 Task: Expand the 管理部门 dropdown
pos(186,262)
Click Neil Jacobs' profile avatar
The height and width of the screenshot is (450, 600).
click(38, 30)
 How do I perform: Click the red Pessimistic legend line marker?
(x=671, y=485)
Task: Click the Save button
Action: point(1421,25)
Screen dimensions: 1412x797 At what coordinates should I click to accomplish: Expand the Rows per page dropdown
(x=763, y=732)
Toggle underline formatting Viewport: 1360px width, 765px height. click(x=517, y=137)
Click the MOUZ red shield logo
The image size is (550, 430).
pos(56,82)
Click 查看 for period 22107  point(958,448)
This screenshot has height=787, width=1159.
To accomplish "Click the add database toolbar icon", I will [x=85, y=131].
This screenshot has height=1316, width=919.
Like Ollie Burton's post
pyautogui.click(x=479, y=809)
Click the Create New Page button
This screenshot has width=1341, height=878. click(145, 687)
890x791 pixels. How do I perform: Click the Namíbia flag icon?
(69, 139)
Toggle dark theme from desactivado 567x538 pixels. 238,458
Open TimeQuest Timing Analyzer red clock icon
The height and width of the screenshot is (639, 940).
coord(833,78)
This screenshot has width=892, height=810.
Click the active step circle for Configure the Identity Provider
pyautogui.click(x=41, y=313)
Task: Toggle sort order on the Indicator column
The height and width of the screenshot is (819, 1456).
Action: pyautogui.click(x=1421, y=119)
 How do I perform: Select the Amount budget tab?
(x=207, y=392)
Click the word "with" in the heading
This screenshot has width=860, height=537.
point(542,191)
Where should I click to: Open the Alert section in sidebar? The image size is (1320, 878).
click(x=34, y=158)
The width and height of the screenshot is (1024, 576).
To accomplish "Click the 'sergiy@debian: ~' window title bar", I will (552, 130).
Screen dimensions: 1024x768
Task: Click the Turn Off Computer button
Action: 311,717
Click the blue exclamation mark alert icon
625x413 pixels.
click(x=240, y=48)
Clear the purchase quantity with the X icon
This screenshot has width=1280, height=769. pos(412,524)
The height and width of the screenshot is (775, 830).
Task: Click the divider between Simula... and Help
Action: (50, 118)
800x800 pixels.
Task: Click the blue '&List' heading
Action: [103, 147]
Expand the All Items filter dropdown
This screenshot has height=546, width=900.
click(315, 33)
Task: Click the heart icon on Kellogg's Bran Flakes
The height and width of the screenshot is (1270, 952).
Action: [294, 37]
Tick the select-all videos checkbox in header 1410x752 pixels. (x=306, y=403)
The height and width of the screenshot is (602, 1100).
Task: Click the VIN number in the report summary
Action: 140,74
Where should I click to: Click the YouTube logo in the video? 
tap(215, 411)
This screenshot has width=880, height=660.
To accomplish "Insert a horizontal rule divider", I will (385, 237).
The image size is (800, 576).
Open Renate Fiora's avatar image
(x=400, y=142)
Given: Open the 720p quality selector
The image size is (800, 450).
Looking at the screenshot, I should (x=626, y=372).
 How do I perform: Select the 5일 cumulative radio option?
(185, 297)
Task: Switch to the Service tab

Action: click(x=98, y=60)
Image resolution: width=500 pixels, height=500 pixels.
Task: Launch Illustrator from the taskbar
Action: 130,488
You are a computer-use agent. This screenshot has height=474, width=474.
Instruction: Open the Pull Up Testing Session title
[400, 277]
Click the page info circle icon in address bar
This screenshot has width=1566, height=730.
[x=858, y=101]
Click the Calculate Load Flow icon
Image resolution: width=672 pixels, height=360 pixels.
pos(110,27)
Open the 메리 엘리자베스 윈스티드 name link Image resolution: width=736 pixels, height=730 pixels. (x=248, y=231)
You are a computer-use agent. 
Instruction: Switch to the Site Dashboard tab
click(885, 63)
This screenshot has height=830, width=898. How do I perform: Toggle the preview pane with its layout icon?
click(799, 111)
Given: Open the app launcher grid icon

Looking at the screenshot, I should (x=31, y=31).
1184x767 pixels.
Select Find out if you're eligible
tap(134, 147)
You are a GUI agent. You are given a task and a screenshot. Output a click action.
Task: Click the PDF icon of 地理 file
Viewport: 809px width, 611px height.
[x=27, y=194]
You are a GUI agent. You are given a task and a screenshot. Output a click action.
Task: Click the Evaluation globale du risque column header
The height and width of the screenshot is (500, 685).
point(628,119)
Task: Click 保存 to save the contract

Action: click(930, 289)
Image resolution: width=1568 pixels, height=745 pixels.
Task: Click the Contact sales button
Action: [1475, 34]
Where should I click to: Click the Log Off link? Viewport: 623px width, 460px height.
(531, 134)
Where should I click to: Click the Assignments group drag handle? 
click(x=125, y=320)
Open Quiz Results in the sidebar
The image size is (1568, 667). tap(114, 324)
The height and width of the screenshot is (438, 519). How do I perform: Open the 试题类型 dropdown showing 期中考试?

PROBLEM>
Please, from the material above, copy only the lines from the line with "This screenshot has height=1316, width=919." up to and including the line with "Toggle dark theme", exactly as written.

ANSWER SPACE>
This screenshot has height=1316, width=919.
Like Ollie Burton's post
pyautogui.click(x=479, y=809)
Click the Create New Page button
This screenshot has width=1341, height=878. click(145, 687)
890x791 pixels. How do I perform: Click the Namíbia flag icon?
(69, 139)
Toggle dark theme from desactivado 567x538 pixels. 238,458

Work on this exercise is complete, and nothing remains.